We compare $\Delta$ ’s of a real EoR1 observation (Observation ID: 1163254256) with redundant calibration solutions of the corresponding simulated observation in Figure 2, which shows root mean square (RMS) of redundant calibration solution magnitudes/phases. The RMS is taken across the set of antennas. Clearly, redundant calibration is making changes to the real data at a level significantly larger than might be expected were the data perfectly redundant up to the noise level.

We also investigate the effect of SNR on the result of the simulations. We find that as long as the SNR is held fixed (e.g. increases to the signal strength are offset by increases to the noise), the $\Delta$ ’s produced by redundant calibration are at the same level. Increasing the SNR does reduce the magnitude of the $\Delta$ ’s, indicating that redundant calibration is indeed affected by noisy data. However, as indicated in Figure 2, the RMS of the $\Delta$ ’s for the real data are larger than would be expected from SNR alone.

From these results, we can conclude that OMNICAL is responding to real non-redundancy in the data that is above the noise level. Our simulation tells us the expected scale of the $\Delta$ ’s for a given SNR and perfect redundancy; in the real data, we see $\Delta$ ’s a factor of ${\sim}3-5$ larger in RMS. This analysis does not, however, tell us the source of the non-redundancy. It might be that the FHD solutions are not completely correct and that OMNICAL is bringing the gains closer to their true values. However, it might be that the instrument itself is non-redundant and OMNICAL is introducing further errors into the gains (since it assumes perfect redundancy). We now continue our analysis of the gain solutions produced by FHD and OMNICAL to see whether the addition of OMNICAL does in fact lead to improvements in our calibration and subsequent analysis.

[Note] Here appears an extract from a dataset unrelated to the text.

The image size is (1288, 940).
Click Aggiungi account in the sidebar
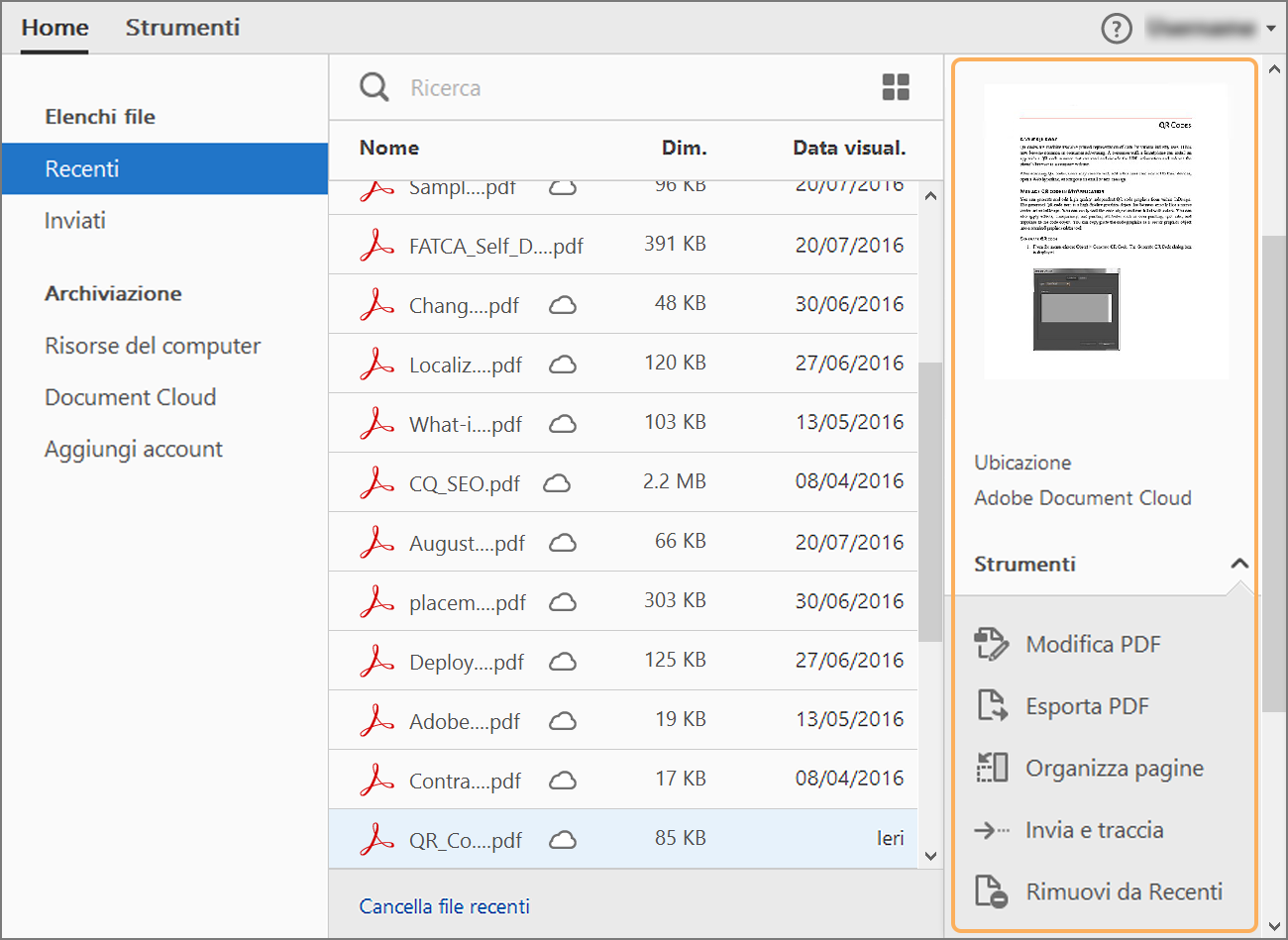[x=134, y=449]
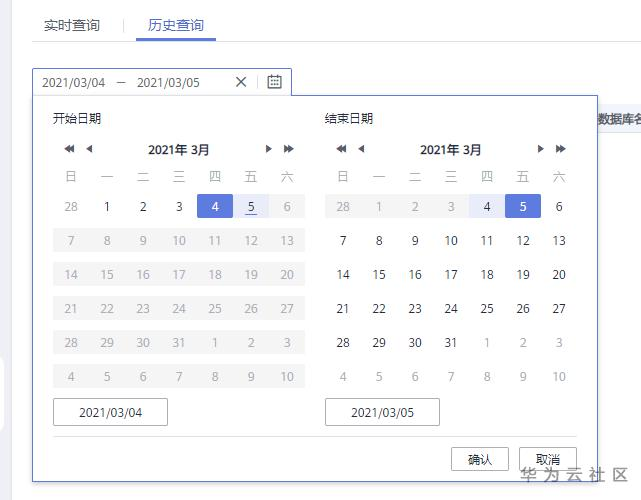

### 4.2. Comparison of calibration solutions

To study the performance of FHD and OMNICAL when applied to actual data, we compare the calibration solutions among the four nights. We perform two distinct analyses: a detailed investigation of the spectral behaviour of four sets (one per pointing that passes the cuts described in Section 2) of calibration solutions from 2-min Local Sidereal Time (LST)-matched data sets (Section 4.2.1) and a study of the repeatability of the calibration solutions across all observations in our data set (Section 4.2.2).

#### 4.2.1. Spectral behaviour of the calibration solutions

Within each pointing, we select one observation per EoR1 night such that the sampled EoR1 observations are at well-matched LSTs. Similar LSTs will result in similar model visibilities generated by FHD. Thus, comparing LST-matched EoR1 observations across nights will test the consistency and repeatability of the calibration techniques.

We also select one observation per pointing from the EoR0 night and compare $\Delta's$ with sampled EoR1 observations to explore redundant calibration performance at different EoR fields and a possible sky model dependence. There is obviously no LST accordance between the EoR0 night and EoR1 nights, but the observations chosen are representative.

We begin by first looking at the FHD sky model calibration solutions for each of our three selected EoR1 observations. We normalise the magnitudes of per-frequency FHD solutions for sampled EoR1 observations to mean 1 and then average over antennas to study the typical spectral structure. Figure 3 shows the magnitude of FHD solutions for sampled observations on the EoR1 nights. For each set of observations with similar LSTs, the solutions are largely in agreement with only small discrepancies over nights. In general, EoR1 nights 1 and 2 agree closely, with night 3 showing a steeper spectral slope.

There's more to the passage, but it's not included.